Imagine yourself sitting in a busy Starbucks where the gal sitting next to you is a smart, 28-year-old tech executive who, as it turns out, played clarinet in her high school orchestra. You get to chatting and you decide to persuade her to come to your upcoming concert, so you lean in and say, “Written at the edge of the Baroque Era, the symphony uses a concerto grosso format to pull the curtain on the era as music transitions towards a new Classical aesthetic. At the opposite end of the spectrum, Prokofiev’s “Classical” Symphony, in imitation of Haydn, exemplifies Neo-Classical style in the 20th Century.”
Suddenly the Starbucks falls dead silent as everyone in the store freezes and stares dumbfounded in your direction. The gal you’re talking to looks nervously from you to the frozen onlookers then back to you where she’s trying to decide if this is a weird joke or she’s talking to a lunatic. She shrugs uncomfortably and, as the din begins to rise again, makes a quick excuse then runs out of the store while you, with yet another empty seat on your hands, sit there cursing the educational system for making her run away.
Now come on. Seriously. What would you say to her? How would you describe that concert to convince a real live human being that it was worth her time and money? You’d probably say something like this: “For this concert we paired up two symphonies that were written 170 years apart – but in the same style. The early one’s by Haydn and the more recent one by Prokofiev. Both pieces are gorgeous examples of their eras, so you get the entertainment value of listening to great live music, but the whole experience becomes more fascinating because of this extraordinary connection.”
Good sales copy is spoken language written down. Period. End of story. If you wouldn’t say it, for god’s sake, whatever you do, DON’T WRITE IT!
Classical music organizations that let inexperienced, inexpert, amateur marketing staffers fill their brochures with silly, pretentious, didactic nonsense can’t complain about not selling tickets – because they’re not actually selling tickets. And executive leaders who vet and approve this kind of non-strategic bullshit in their sales collateral have no one to blame but themselves for their organizations’ failures.

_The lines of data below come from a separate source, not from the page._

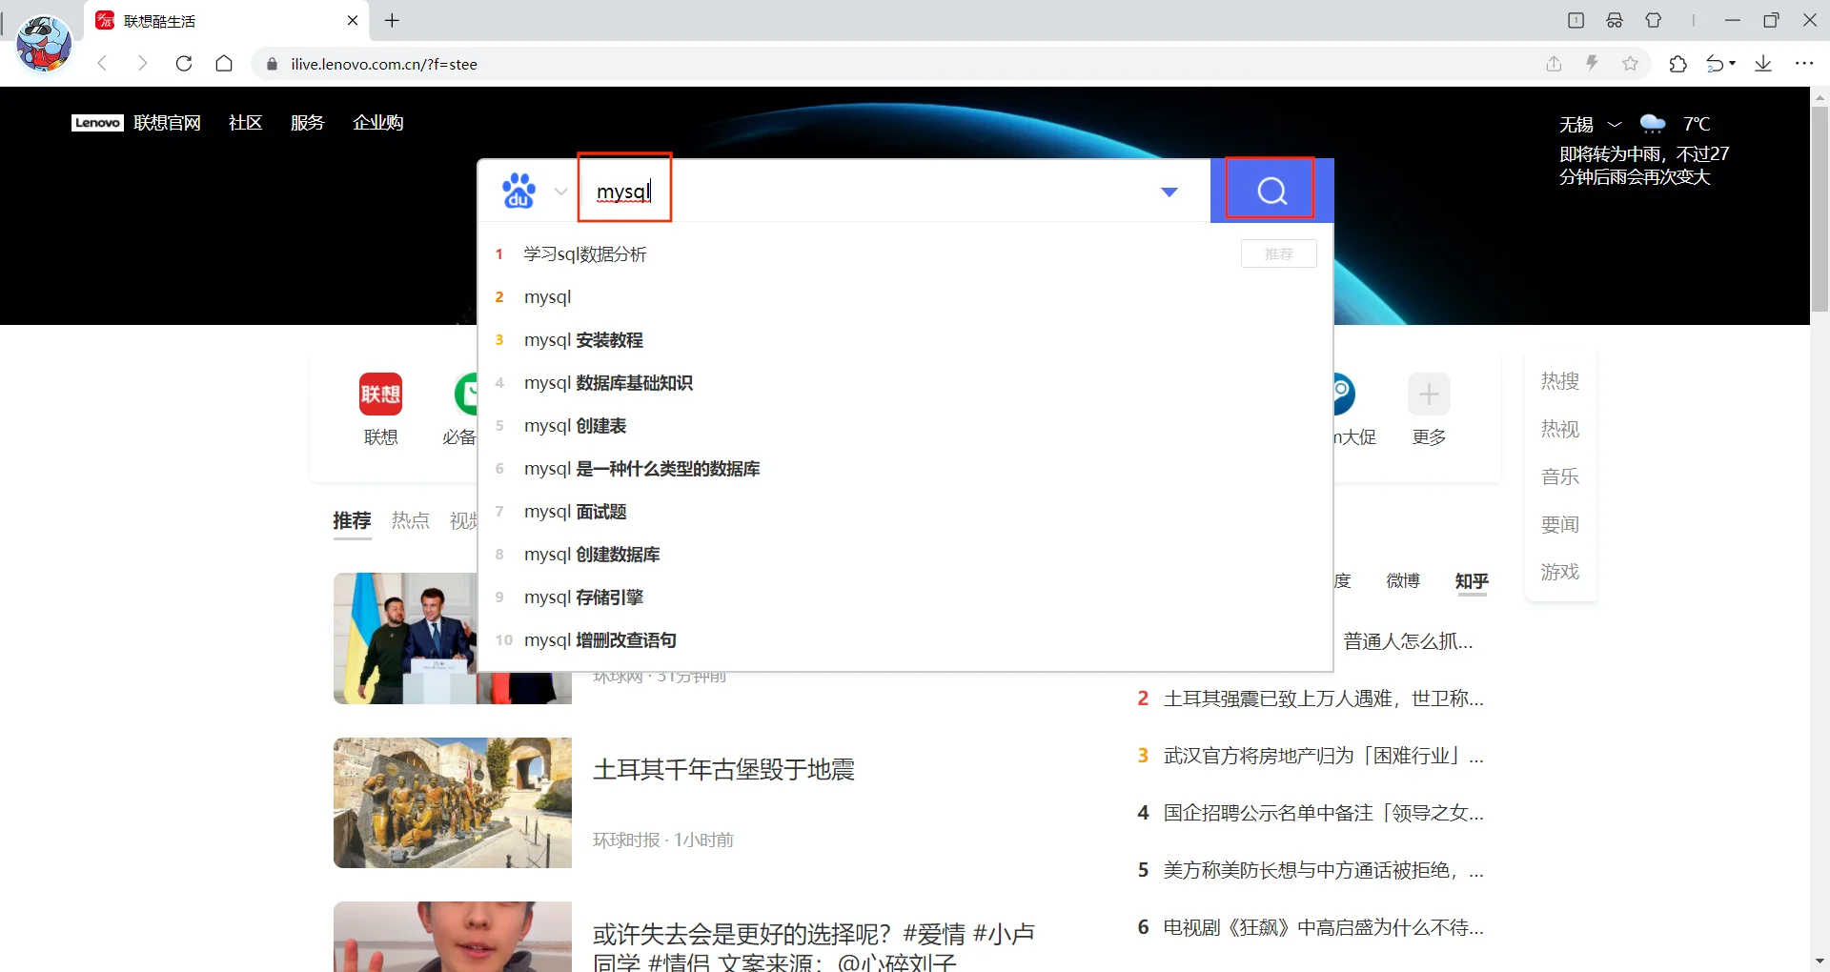Click the Baidu logo in the search bar
1830x972 pixels.
(x=519, y=190)
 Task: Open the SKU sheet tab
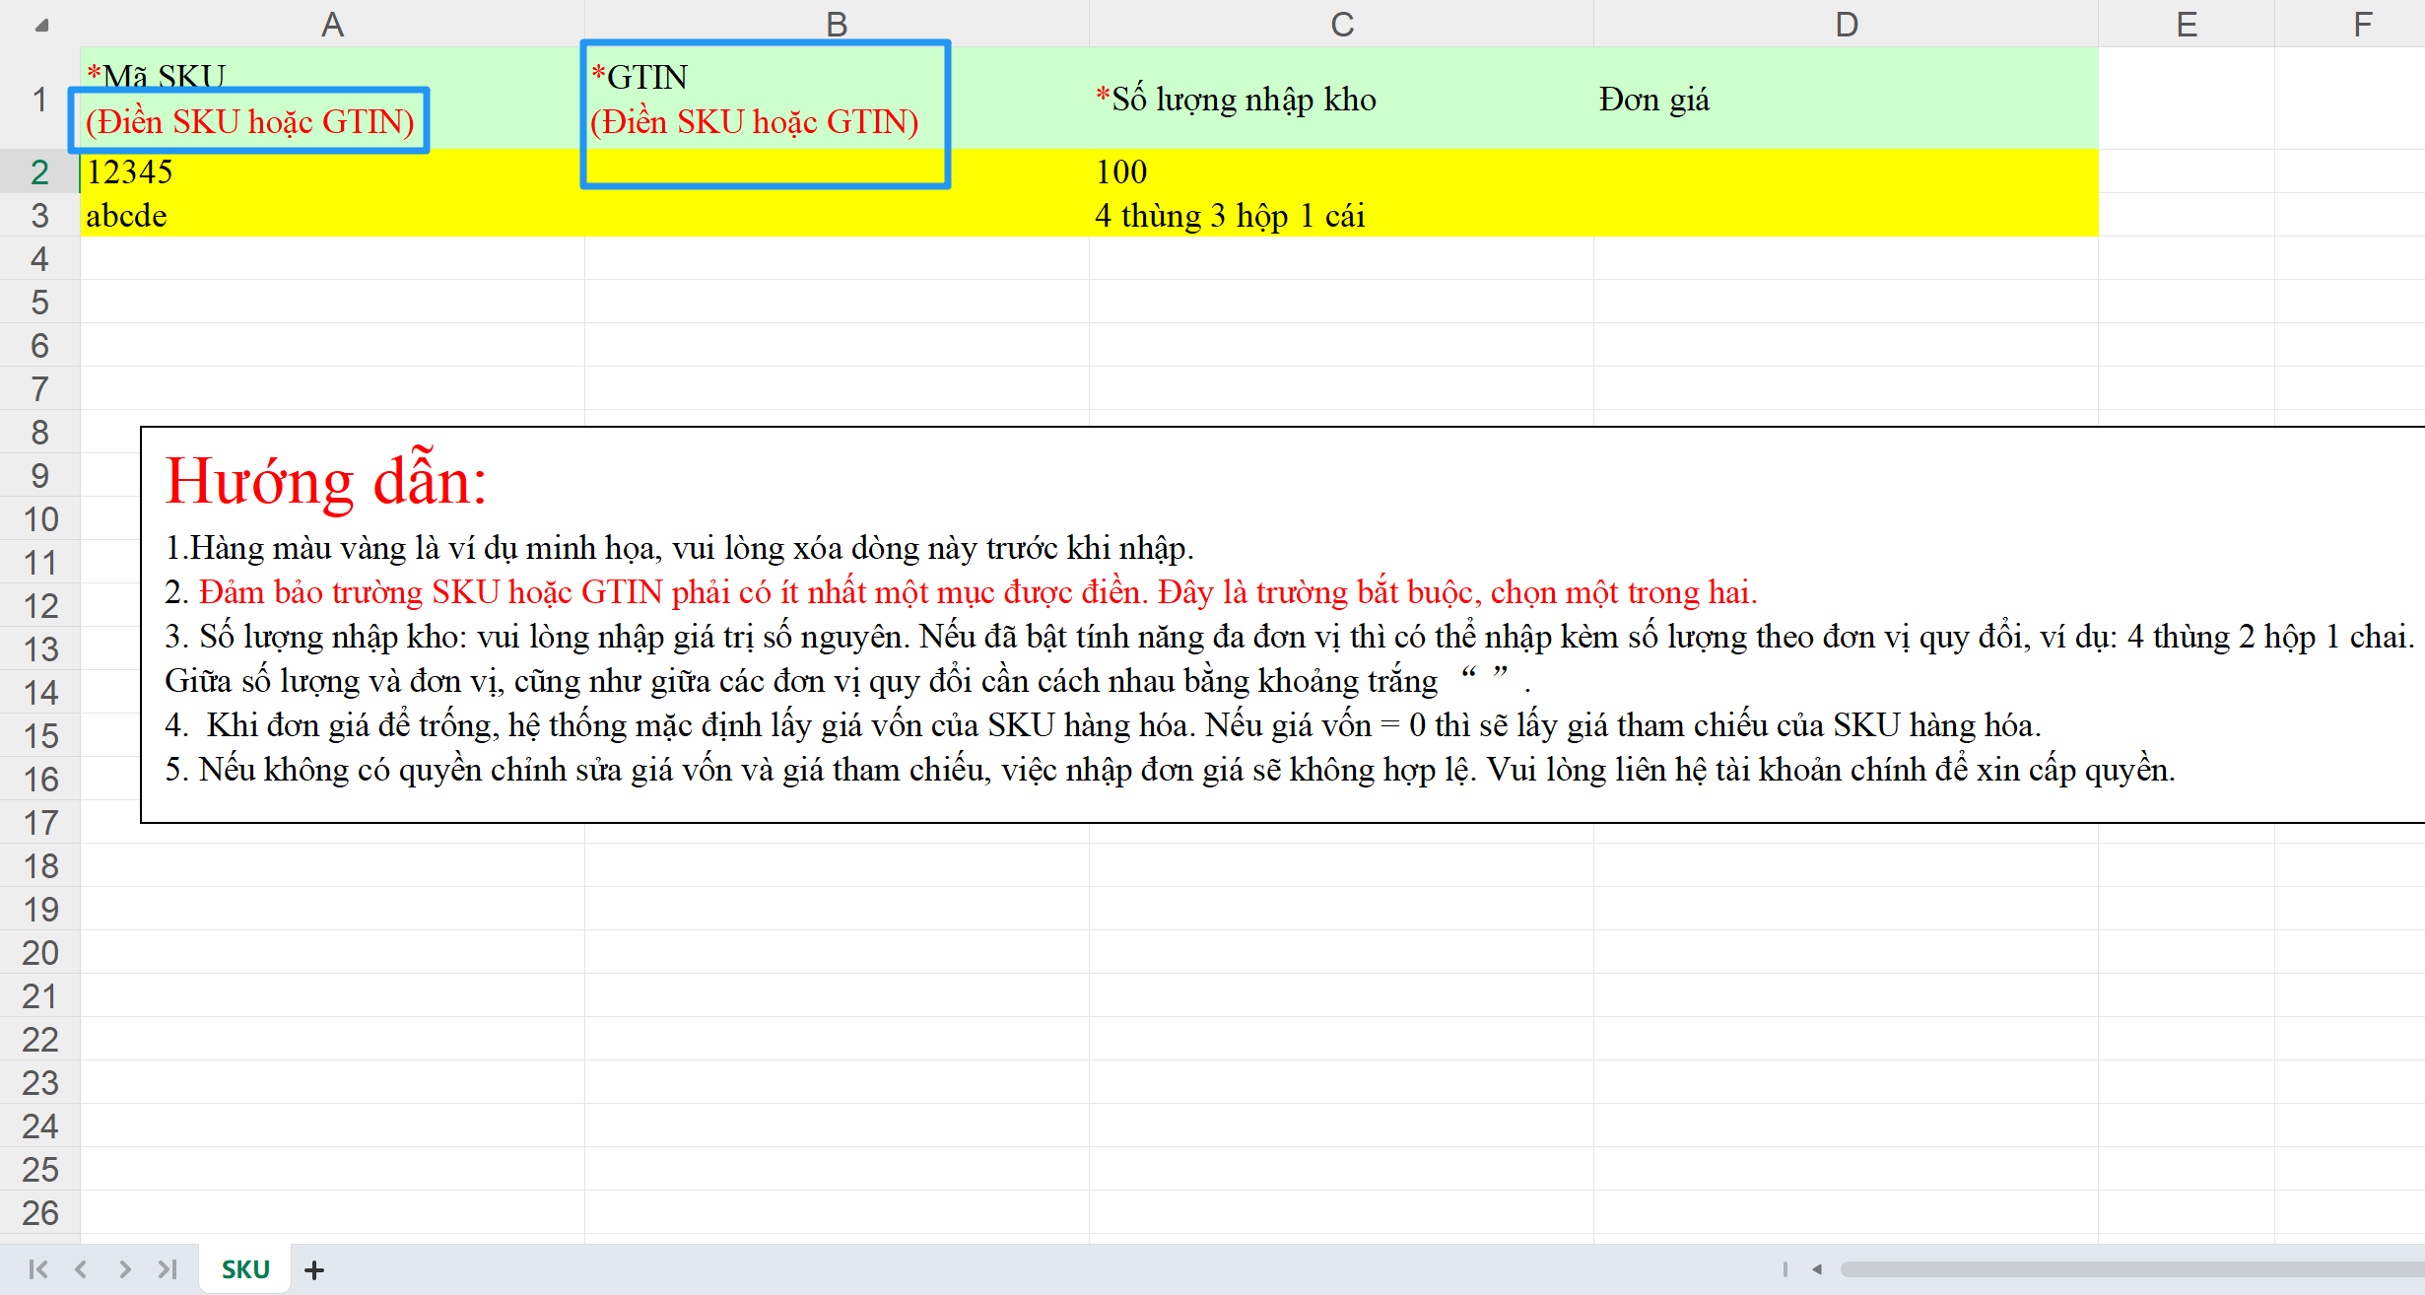pyautogui.click(x=245, y=1269)
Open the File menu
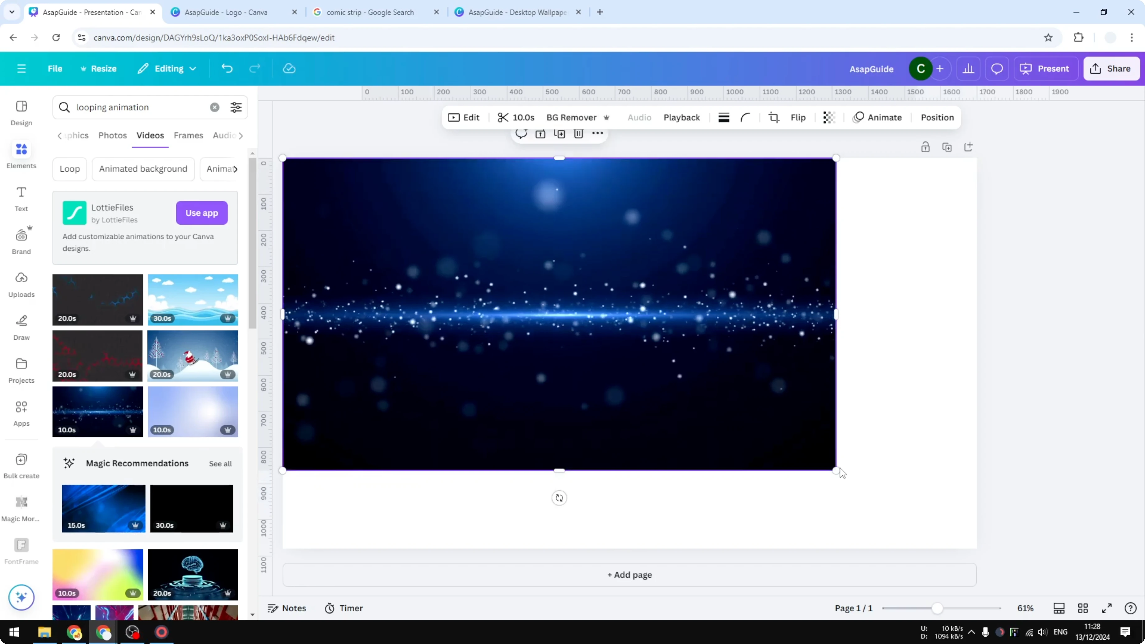 [x=56, y=68]
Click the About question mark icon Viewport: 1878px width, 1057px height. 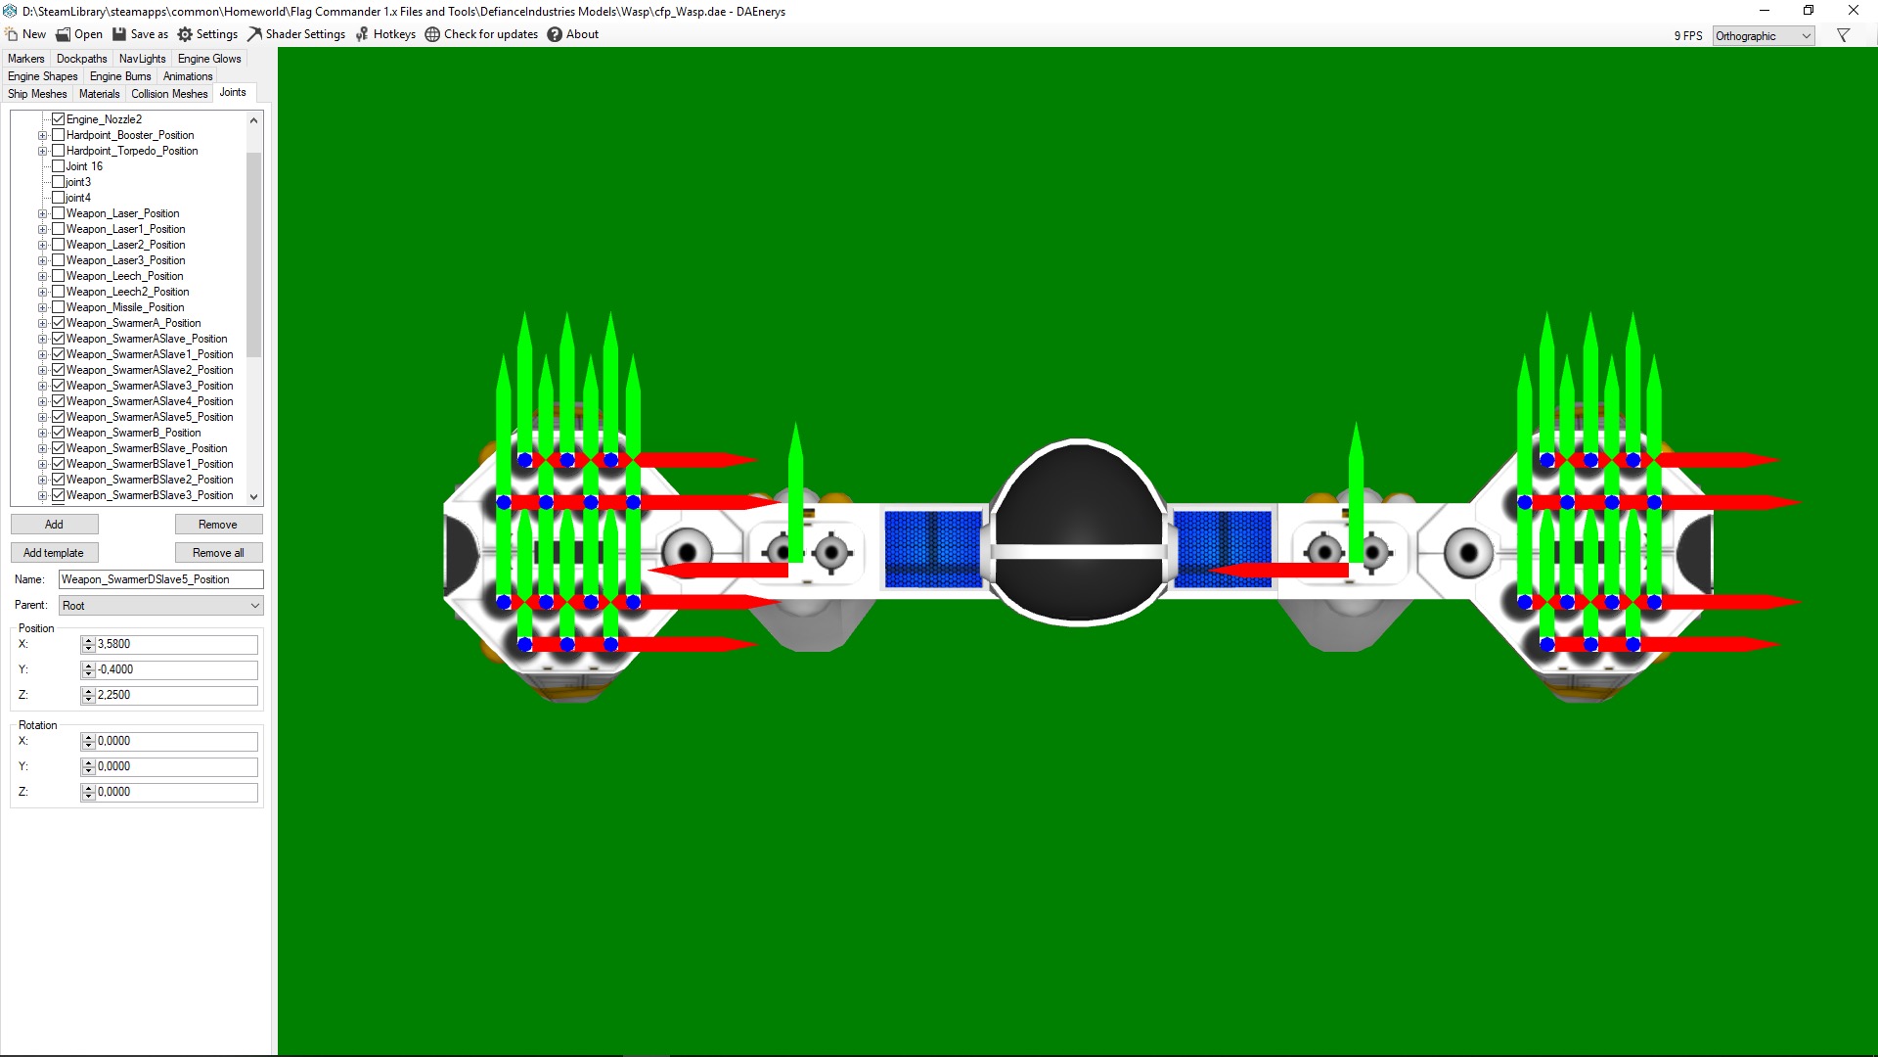(555, 34)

If you want to sell tickets, you have to talk to real, live human beings in a language they understand about how your products will make them happy. If your organization can’t figure out how to do that, you’re probably too far out of touch with your community to be worth saving.
YES!
The writer of your example seems to be recycling material from his undergrad Music History course. Yeah, that’s compelling, for sure!